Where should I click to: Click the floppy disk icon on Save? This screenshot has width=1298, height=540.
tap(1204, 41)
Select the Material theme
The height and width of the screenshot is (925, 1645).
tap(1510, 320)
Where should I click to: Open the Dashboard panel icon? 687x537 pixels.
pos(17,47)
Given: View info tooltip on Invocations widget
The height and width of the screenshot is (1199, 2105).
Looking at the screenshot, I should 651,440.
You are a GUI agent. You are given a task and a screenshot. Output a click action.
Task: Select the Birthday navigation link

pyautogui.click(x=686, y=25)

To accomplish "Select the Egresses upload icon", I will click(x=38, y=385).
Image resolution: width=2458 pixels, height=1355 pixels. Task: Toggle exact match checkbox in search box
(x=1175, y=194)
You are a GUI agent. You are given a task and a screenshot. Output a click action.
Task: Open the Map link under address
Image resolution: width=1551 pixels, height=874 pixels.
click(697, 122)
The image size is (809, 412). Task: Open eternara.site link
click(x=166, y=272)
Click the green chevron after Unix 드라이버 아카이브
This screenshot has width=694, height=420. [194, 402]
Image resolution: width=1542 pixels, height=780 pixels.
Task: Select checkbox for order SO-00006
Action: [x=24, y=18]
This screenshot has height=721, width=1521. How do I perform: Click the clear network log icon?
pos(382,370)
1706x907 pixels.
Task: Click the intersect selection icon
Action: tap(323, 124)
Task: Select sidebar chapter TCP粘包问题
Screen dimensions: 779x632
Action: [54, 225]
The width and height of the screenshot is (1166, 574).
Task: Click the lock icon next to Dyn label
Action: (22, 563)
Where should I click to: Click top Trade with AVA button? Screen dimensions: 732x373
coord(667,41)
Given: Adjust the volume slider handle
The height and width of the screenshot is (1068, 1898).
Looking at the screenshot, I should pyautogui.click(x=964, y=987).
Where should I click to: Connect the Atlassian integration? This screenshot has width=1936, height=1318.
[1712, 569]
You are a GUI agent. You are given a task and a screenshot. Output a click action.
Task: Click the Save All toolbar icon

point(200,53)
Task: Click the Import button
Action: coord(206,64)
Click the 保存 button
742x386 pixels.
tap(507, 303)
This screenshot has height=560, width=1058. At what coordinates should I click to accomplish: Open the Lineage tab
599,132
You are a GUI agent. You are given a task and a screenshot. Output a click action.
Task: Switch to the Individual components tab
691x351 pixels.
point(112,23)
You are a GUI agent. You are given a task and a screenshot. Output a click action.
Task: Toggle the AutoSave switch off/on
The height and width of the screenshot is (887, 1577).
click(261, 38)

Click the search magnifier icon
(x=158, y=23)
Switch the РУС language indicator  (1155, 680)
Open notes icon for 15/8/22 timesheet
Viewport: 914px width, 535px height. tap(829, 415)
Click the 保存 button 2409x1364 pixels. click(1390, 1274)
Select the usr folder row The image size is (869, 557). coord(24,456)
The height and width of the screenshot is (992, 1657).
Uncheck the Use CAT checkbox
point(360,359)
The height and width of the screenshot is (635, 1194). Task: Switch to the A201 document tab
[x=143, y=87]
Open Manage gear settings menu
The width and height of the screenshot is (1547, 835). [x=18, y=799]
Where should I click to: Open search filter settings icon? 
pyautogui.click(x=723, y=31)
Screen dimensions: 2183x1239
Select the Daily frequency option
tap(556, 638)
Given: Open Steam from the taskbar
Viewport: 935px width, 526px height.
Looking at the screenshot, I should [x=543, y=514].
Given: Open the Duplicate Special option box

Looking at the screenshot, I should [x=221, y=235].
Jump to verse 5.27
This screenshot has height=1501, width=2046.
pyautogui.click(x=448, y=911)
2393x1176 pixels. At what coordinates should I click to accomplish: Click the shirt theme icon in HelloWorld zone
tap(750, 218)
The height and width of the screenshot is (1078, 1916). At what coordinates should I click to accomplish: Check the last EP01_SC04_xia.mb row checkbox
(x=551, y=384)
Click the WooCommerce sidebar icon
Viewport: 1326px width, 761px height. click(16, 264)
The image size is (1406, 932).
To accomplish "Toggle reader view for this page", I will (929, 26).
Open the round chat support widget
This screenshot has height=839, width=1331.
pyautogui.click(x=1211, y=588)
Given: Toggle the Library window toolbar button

WORK TO BE COMPLETED ▸ Within the data above, the span starting at the line containing "691x351 pixels." and ending at the line containing "The height and width of the screenshot is (992, 1657)." is to be retyped exactly, with no other lines.

TASK SOLUTION ▸
691x351 pixels.
point(112,23)
You are a GUI agent. You are given a task and a screenshot. Output a click action.
Task: Toggle the AutoSave switch off/on
The height and width of the screenshot is (887, 1577).
click(261, 38)

Click the search magnifier icon
(x=158, y=23)
Switch the РУС language indicator  (1155, 680)
Open notes icon for 15/8/22 timesheet
Viewport: 914px width, 535px height. tap(829, 415)
Click the 保存 button 2409x1364 pixels. click(1390, 1274)
Select the usr folder row The image size is (869, 557). coord(24,456)
The height and width of the screenshot is (992, 1657).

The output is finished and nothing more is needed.